Missing from the table tonight is a tenor highly renowned
Winning gold he does with ease with that fantastic sound
Alasdair you did us proud of this we’re very sure
And don’t forget to give us a call when you need the use of a chaffeur
I‘ll ask you all to lift your glass in a toast to Alasdair’s White
So please all be upstanding and drink his health tonight.

Last but not least there's our conductor elizabeth by name
She puts us through our paces perfection is her aim
We never just quite made it though perhaps it’s maybe fate
But this year in Dunoon we had cause to celebrate
We really try our hardest but we often hear your sighs
It maybe would help a bit if we could have a wee pay rise.

As well as all the singers we have good friends with us too
A group of roadies come along supporting us in all we do
We’d like to thank you Eilidh for all you’ve done for us
At Sonachan you treat us well & always make a fuss
We hope that this long friendship will never know no end
from all of us Eilidh thanks for being a loyal friend
Thanks must go to Ann & Jean who we’re glad to see tonight
Supporting us at all the mods and all the choir nights
Their friendship it is valued and appreciated too
Great big thanks from all of us for supporting all we do.
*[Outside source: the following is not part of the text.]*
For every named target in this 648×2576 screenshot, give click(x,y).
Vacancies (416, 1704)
Last but not least we have someone who really turned their back
Gave up gaelic singing and listening to our crack
We can’t believe he did this and went his own sweet way
But Archbold your tea is out we’re going to have our say.
We don’t believe the rumour you left because you’re gay
Folk have told us otherwise but now you have to pay
We need you back it ain’t the same
We miss hearing Elizabeth weekly shouting out your name
At mods the girls are disappointed as they wait with bated glee
For the nocturnal knock on the door saying "open up it’s me".
With sheena gone to cheer you up we wrote your christmas list
For a dusky maiden in your stocking was the one and only wish
But Santa said you’re having a laugh this I cannot do
At his old age and lack of hair Fran or Anna will have to do
But Fran and Anna couldn’t come they are busy with Christmas cheer
Their message was quite simple get back to choir next year
So no more feeble excuses you never got the sack
Come back to choir we miss you and we want you to come back

This is where I grovel and get down on bended knee
To ask forgivness from you all for this bit of comedy
I hope you’re not offended this was all abit of a joke
But if anyone enjoyed it mines a vodka and coke.

There is nothing left for me to say except for just one thing
Let’s have a ball and lots of fun and then just sing sing sing.